[Start of Attachment]

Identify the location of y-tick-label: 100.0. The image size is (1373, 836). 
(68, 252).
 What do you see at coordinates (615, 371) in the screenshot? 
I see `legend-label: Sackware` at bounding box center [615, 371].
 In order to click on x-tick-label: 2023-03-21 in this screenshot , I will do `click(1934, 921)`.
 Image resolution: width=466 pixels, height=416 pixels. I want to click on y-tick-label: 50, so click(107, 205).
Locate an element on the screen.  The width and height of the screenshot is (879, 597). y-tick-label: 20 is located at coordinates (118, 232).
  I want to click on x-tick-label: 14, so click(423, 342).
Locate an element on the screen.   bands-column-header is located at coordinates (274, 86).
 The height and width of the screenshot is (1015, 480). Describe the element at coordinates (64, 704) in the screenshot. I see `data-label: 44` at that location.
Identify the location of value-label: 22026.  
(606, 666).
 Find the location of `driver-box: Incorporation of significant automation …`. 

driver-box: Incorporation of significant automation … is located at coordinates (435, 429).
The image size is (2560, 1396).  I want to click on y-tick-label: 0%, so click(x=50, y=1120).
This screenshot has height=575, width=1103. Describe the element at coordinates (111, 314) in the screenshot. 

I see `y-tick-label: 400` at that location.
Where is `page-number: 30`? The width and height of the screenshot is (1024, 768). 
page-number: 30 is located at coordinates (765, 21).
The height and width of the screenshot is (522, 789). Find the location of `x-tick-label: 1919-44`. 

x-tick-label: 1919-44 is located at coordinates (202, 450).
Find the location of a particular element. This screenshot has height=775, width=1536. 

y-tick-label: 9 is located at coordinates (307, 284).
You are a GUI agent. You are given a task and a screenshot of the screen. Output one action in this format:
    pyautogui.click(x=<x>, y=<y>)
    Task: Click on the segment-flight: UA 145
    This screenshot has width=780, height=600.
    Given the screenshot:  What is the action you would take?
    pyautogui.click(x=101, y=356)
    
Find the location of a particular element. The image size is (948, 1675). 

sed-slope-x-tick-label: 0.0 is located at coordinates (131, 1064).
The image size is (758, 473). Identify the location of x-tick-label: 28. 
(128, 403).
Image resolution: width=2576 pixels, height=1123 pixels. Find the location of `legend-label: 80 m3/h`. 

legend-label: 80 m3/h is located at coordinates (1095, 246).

[End of Attachment]

- [WHAT YOU ARE ASKED TO DO]: Copy out the data above word for word, from the line containing "coordinates (274, 86)." through the line containing "page-number: 30 is", including both of those lines.

- [TASK RESULT]:
Locate an element on the screen.   bands-column-header is located at coordinates (274, 86).
 The height and width of the screenshot is (1015, 480). Describe the element at coordinates (64, 704) in the screenshot. I see `data-label: 44` at that location.
Identify the location of value-label: 22026.  
(606, 666).
 Find the location of `driver-box: Incorporation of significant automation …`. 

driver-box: Incorporation of significant automation … is located at coordinates (435, 429).
The image size is (2560, 1396).  I want to click on y-tick-label: 0%, so click(x=50, y=1120).
This screenshot has height=575, width=1103. Describe the element at coordinates (111, 314) in the screenshot. 

I see `y-tick-label: 400` at that location.
Where is `page-number: 30`? The width and height of the screenshot is (1024, 768). 
page-number: 30 is located at coordinates (765, 21).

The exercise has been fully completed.